Hello again everyone, Dihar here. It’s been a while since the last release of treedome, but here you go! This release is all about UI update, emojis, and bug fixes. Please consult this git diff
for a more detailed changelog https://codeberg.org/solver-orgz/treedome/compare/0.4.5...0.5.0. These are the highlight of the release.
- Add emoji picker for title, will show up in tree!
- Text Editor toolbar is back, now with option to toggle both toolbar and floating menu independently!
- Checkbox is here! Thanks Mantine UI!
- You can check the size of each notes by navigating to Escape Menu -> Configure -> Show Note Sizes!
- Add created/last modified date in notes. Note created before this will not have this field and will set as today’s date!
- Create child note can now be done through dropdown instead of only from shortcuts!
- Fix bugs of saving empty tree
- General UI update and more stability for auto scrolling in tree view
- Documentation update
I suggest you to use something like a git repository + vscode + foam (https://github.com/foambubble/foam).

▸ STORED RECORDS
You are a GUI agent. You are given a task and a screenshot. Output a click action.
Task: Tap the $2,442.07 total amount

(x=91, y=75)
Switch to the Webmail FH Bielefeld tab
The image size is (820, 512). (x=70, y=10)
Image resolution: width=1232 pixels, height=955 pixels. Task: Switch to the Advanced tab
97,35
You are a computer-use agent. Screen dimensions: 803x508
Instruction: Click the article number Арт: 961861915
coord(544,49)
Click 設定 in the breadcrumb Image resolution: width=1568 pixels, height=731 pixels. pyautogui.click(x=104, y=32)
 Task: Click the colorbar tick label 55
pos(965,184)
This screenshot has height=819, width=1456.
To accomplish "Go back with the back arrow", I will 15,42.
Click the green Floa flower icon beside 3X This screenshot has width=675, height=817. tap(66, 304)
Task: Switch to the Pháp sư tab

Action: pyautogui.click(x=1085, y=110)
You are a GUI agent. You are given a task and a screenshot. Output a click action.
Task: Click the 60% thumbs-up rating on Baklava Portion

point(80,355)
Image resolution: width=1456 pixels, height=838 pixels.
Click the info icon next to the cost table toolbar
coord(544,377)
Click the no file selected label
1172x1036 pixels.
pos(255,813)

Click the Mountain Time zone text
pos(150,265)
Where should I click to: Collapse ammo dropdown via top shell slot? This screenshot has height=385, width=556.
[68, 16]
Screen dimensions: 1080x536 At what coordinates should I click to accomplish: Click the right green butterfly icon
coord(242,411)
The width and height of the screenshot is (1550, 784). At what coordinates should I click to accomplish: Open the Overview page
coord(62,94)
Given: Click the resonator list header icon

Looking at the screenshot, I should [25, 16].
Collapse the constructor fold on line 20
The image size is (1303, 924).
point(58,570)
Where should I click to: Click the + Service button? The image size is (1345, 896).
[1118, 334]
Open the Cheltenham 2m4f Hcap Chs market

▸ PROBLEMS
• 1. Translate this sentence from the treedome release notes into Spanish: "This release is all about UI update, emojis, and bug fixes."
• 2. Express the lines of the records as a numbered list, starting at their first line and ending at the line that contains "coord(544,49)". Skip blank lines.
The release notes and the records were taken from unrelated sources.

▸ ANSWERS BELOW
• 1. Esta versión se centra en la actualización de la interfaz, los emojis y la corrección de errores.

• 2.
1. You are a GUI agent. You are given a task and a screenshot. Output a click action.
2. Task: Tap the $2,442.07 total amount
3. (x=91, y=75)
4. Switch to the Webmail FH Bielefeld tab
5. The image size is (820, 512). (x=70, y=10)
6. Image resolution: width=1232 pixels, height=955 pixels. Task: Switch to the Advanced tab
7. 97,35
8. You are a computer-use agent. Screen dimensions: 803x508
9. Instruction: Click the article number Арт: 961861915
10. coord(544,49)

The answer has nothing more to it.